Publishers are blaming the weather for poor sales this boi mela. But no one is willing to break ranks and state the obvious – that an online element to the boi mela would have meant 24/7 access to the event regardless of the weather.


Normally running the entire month of February, the Amar Ekushey Boi Mela is the biggest cultural event in Bangladesh, but this year Covid-19 concerns pushed back the launch date to mid-March – with the region’s rainy season underway – and publishers are already paying the price as visitor numbers dwindle, and the likelihood things will get worse.

For the briefest of moments in late 2020 – if you blinked, yomissed it – the idea was entertained that perhaps a hybrid digital event might be considered this year, but the consensus among publishers was that hell would freeze over before they’d open their minds to modern thinking and abandon age-old practices that year after year fail to deliver.

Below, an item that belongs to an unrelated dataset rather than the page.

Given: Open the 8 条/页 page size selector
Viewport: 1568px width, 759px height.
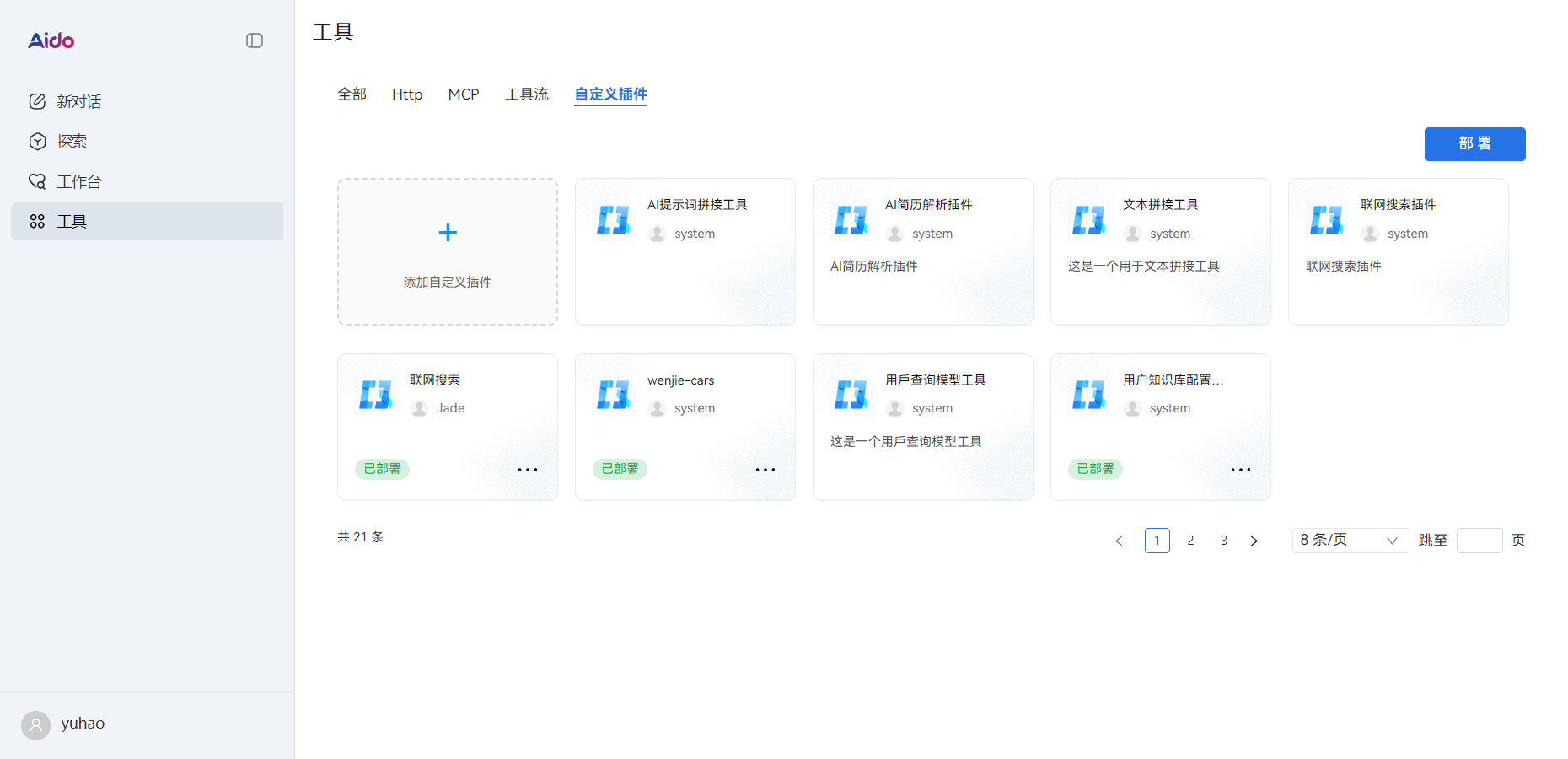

It’s not just being taken in by the low internet penetration figures – Bangladesh is at just 67.3%. One might hope that the people that matter in Bangladeshi publishing would know that equates to 111 million people online, putting Bangladesh in the top ten internet nations.

More it’s a problem of knee-jerk reactions from those who should know better but choose to look the other way, who dismiss online reading as somehow an inferior reading experience. These influencers argue that young people need to put away their smartphones and pick up paper-and-ink books. No matter that the books the people want to read are largely unavailable or unaffordable. No matter that elsewhere in the world digital reading underpins publishing economies, and in some is the dominant mode of consumption.

Per the Dhaka Times, publishers are blaming the weather for poor sales this boi mela. But no one is willing to break ranks and state the obvious – that an online element to the boi mela this year would have meant 24/7 access to the event regardless of the weather.